My exH is 52 and an only child. He was born 7 years after his parents married and lateMIL really had to be persuaded into having him. Even though she was a reluctant mother she was an excellent one, far better than my Catholic mother (of the same age) who had 3.

mooonstone · 09/04/2021 22:45

I’m 23 and know plenty of people my age without siblings! But you’re right, having 1-2 siblings does seem to be the norm. It wasn’t common for people I grew up with to have more than 2 actually

RandomUsernameHere · 09/04/2021 22:45

I'm an only child (in my mid thirties) and didn't know many other only children growing up. It seems to be much much more normal to have an only child nowadays. I would say about a third of my DCs' friends don't have siblings.

Titsywoo · 09/04/2021 22:50

I didn't know many only children when i was young. Now I know lots - most of DS's primary school classmates were. Mostly this was due to age of the Mums when they had their first. Of my close friends there are 2 with 1 child - one had their first at 40 and was unable to have more after that, the second friend wanted more but her second husband didn't want more kids.

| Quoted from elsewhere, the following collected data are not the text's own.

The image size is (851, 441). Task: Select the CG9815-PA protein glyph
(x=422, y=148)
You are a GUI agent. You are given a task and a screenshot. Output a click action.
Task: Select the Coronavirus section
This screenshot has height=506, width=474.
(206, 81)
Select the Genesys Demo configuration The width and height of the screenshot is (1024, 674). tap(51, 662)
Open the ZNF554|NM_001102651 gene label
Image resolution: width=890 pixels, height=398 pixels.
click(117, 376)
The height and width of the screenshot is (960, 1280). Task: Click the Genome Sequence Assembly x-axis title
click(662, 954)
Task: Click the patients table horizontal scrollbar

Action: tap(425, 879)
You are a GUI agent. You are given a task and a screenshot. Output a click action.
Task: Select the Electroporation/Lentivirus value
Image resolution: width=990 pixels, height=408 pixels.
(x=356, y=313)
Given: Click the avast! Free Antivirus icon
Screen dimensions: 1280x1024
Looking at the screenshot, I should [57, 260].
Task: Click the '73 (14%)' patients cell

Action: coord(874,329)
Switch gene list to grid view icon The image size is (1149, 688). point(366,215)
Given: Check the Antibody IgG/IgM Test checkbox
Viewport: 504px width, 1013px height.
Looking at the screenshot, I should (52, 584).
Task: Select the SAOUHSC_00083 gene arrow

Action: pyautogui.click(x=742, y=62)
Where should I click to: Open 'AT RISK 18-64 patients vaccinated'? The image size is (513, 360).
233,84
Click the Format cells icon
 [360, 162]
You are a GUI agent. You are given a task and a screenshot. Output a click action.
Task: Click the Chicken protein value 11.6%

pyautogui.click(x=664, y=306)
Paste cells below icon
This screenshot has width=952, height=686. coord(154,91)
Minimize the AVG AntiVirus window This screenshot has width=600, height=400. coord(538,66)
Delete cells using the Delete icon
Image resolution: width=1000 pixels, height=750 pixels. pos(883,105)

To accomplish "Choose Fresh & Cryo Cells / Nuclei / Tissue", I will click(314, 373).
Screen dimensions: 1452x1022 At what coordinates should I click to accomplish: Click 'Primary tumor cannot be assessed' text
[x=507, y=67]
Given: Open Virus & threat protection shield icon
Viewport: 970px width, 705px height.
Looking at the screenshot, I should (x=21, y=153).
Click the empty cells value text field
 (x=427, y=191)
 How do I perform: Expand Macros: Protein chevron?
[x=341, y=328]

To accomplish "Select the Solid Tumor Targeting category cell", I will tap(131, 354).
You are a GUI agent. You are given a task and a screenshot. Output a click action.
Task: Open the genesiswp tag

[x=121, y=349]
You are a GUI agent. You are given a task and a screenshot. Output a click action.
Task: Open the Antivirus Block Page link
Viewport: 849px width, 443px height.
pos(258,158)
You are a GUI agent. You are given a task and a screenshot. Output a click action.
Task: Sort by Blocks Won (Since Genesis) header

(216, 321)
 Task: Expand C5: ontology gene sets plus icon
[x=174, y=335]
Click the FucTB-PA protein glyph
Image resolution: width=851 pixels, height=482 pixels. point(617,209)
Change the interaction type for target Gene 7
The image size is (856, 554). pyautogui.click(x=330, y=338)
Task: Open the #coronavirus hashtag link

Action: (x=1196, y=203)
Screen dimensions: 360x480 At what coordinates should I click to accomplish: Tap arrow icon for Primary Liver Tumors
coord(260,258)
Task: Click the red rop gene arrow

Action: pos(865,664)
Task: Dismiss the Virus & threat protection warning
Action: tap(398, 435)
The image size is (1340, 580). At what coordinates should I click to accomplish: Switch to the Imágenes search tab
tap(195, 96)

TurquoiseDress · 09/04/2021 22:55

Yeah I think you've got a point

It's made me think a bit, I'm one of 3 (younger brother & sister)

Thinking back to primary & secondary school, in my close circle of friends they all had siblings usually one of 2 or 3

In my secondary form class, I think there were prob about 2 or 3 only children in a class of about 25 or so

TurquoiseDress · 09/04/2021 22:59

On the flip side, DC1 is at primary and in their class there are 2 only children

So actually not much different from my school days in the 80s/90s!

EastWestWhosBest · 09/04/2021 23:00

I’m 46 and an only child. It was very odd and I was the only one in my year at school. I remember in French class learning to say that I have x brothers and y sisters. There wasn’t anything in the book for only child.
My closest friend, who I have known for nearly 30 years is also an only. We have discussed how we consider each other to be a sibling.

I teach and now there are at least two or three only children in each class.